---------- Supplied material ----------
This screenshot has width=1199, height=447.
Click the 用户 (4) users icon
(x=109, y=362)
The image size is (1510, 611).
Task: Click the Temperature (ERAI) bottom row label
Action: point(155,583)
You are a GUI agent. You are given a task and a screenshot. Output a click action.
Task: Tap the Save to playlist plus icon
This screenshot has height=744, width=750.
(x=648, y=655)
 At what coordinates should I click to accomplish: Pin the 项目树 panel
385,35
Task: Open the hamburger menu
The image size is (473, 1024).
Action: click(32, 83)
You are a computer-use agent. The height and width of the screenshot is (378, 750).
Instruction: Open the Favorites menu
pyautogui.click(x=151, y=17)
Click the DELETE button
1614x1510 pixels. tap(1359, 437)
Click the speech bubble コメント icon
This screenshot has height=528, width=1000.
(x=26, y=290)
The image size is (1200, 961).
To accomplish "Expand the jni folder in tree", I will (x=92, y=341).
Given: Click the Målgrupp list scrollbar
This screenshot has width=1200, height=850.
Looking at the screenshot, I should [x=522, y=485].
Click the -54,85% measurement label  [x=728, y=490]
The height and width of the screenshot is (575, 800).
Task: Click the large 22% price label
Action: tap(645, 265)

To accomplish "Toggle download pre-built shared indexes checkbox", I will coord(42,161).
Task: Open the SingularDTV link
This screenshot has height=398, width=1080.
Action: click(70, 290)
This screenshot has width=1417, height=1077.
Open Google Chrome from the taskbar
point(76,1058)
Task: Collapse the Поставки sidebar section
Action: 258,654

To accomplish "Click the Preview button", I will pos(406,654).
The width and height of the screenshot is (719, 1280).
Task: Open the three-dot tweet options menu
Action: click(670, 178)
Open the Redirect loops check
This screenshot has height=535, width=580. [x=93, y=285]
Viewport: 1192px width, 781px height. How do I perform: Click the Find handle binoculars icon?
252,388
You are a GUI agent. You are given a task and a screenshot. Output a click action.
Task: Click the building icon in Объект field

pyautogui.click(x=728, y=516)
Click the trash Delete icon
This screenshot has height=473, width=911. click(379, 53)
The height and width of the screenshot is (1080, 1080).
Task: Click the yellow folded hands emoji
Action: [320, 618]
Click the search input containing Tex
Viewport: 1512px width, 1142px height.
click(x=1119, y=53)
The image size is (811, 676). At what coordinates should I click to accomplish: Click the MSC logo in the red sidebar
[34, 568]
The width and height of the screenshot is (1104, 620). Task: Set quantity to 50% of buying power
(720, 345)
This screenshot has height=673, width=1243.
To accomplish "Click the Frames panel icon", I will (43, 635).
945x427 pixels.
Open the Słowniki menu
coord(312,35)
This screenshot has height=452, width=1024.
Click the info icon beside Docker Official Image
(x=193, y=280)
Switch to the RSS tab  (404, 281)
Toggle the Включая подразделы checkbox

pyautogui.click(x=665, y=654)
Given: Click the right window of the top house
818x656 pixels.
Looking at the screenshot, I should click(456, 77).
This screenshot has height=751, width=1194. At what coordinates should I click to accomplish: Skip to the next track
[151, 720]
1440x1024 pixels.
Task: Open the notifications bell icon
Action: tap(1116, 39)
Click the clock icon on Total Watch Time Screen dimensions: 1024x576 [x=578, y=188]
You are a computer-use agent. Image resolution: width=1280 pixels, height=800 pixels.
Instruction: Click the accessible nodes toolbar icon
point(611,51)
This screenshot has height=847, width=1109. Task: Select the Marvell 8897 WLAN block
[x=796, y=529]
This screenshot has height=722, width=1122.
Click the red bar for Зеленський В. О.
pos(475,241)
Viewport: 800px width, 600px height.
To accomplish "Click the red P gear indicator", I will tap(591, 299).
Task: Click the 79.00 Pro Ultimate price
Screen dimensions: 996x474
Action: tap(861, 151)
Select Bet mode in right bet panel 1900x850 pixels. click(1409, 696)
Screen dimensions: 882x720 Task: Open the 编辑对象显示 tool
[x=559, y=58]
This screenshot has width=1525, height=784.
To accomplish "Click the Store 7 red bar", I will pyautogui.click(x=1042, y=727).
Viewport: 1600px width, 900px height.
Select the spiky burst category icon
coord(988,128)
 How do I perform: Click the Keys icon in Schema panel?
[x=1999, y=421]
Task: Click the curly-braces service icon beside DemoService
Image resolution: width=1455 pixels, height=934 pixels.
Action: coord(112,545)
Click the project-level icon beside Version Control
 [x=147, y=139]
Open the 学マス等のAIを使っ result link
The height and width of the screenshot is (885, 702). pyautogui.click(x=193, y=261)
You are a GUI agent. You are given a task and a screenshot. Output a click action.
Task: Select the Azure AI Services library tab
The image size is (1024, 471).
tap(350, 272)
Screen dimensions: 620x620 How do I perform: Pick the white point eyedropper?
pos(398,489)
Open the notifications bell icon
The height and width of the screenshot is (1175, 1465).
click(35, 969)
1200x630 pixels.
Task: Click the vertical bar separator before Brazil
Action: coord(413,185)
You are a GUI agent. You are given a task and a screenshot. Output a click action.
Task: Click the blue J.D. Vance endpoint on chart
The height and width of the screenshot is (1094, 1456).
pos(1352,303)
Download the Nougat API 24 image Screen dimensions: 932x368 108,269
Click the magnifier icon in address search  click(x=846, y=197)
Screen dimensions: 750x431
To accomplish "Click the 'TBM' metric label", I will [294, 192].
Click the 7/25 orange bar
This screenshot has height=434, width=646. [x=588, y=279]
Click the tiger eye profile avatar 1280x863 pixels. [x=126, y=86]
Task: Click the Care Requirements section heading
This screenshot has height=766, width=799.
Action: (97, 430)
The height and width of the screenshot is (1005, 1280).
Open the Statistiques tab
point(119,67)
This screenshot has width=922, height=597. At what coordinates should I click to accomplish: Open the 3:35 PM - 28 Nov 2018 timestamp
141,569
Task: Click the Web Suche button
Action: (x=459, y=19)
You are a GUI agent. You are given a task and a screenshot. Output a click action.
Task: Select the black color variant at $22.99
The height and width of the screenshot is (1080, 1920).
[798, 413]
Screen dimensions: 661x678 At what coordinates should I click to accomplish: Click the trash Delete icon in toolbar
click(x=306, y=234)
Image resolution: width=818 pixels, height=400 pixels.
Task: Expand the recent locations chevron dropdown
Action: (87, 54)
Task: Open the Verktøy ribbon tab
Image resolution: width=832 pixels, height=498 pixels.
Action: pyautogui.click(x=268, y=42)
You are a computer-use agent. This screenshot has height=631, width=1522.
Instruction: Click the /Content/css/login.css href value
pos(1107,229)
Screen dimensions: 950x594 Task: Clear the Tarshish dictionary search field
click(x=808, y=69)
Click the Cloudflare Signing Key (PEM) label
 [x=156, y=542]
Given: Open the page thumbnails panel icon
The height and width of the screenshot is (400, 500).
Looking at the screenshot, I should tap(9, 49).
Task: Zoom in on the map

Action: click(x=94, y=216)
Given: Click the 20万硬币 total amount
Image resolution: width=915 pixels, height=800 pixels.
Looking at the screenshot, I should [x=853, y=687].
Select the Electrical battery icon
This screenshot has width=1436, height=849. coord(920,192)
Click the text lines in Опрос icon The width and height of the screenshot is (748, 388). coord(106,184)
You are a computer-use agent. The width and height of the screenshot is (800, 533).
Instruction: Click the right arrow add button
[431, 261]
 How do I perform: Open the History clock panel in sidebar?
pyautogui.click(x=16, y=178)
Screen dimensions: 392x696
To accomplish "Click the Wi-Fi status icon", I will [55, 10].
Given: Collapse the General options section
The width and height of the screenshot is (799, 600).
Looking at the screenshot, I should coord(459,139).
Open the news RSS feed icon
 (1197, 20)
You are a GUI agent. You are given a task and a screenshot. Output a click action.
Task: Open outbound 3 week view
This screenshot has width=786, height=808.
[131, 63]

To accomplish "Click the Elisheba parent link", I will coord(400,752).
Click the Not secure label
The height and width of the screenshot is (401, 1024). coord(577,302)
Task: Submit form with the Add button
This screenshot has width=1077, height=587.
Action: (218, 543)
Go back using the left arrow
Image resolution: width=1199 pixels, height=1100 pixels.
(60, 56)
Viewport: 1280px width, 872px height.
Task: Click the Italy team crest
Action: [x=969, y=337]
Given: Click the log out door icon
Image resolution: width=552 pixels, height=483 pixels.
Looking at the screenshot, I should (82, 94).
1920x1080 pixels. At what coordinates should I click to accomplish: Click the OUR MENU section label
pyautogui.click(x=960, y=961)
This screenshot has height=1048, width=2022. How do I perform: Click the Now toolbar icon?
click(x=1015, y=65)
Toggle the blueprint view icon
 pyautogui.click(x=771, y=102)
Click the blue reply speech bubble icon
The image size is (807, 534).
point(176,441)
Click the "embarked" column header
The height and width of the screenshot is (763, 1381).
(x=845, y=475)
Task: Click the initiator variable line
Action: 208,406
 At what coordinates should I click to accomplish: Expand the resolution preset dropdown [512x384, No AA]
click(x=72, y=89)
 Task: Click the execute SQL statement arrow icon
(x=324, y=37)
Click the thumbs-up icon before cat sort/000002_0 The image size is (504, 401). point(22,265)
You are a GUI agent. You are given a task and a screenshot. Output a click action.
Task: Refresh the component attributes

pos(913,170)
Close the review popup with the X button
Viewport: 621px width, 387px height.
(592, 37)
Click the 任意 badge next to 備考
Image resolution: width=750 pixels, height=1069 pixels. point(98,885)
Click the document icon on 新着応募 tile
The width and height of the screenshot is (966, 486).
----------
» What you are asked to do
Can you repeat, word for word, every line above from the one containing "Open the Redirect loops check" down to the one containing "Click the clock", including both?

» Solution for this exercise
Open the Redirect loops check
This screenshot has height=535, width=580. [x=93, y=285]
Viewport: 1192px width, 781px height. How do I perform: Click the Find handle binoculars icon?
252,388
You are a GUI agent. You are given a task and a screenshot. Output a click action.
Task: Click the building icon in Объект field

pyautogui.click(x=728, y=516)
Click the trash Delete icon
This screenshot has height=473, width=911. click(379, 53)
The height and width of the screenshot is (1080, 1080).
Task: Click the yellow folded hands emoji
Action: [320, 618]
Click the search input containing Tex
Viewport: 1512px width, 1142px height.
click(x=1119, y=53)
The image size is (811, 676). At what coordinates should I click to accomplish: Click the MSC logo in the red sidebar
[34, 568]
The width and height of the screenshot is (1104, 620). Task: Set quantity to 50% of buying power
(720, 345)
This screenshot has height=673, width=1243.
To accomplish "Click the Frames panel icon", I will (43, 635).
945x427 pixels.
Open the Słowniki menu
coord(312,35)
This screenshot has height=452, width=1024.
Click the info icon beside Docker Official Image
(x=193, y=280)
Switch to the RSS tab  (404, 281)
Toggle the Включая подразделы checkbox

pyautogui.click(x=665, y=654)
Given: Click the right window of the top house
818x656 pixels.
Looking at the screenshot, I should click(456, 77).
This screenshot has height=751, width=1194. At what coordinates should I click to accomplish: Skip to the next track
[151, 720]
1440x1024 pixels.
Task: Open the notifications bell icon
Action: tap(1116, 39)
Click the clock icon on Total Watch Time Screen dimensions: 1024x576 [x=578, y=188]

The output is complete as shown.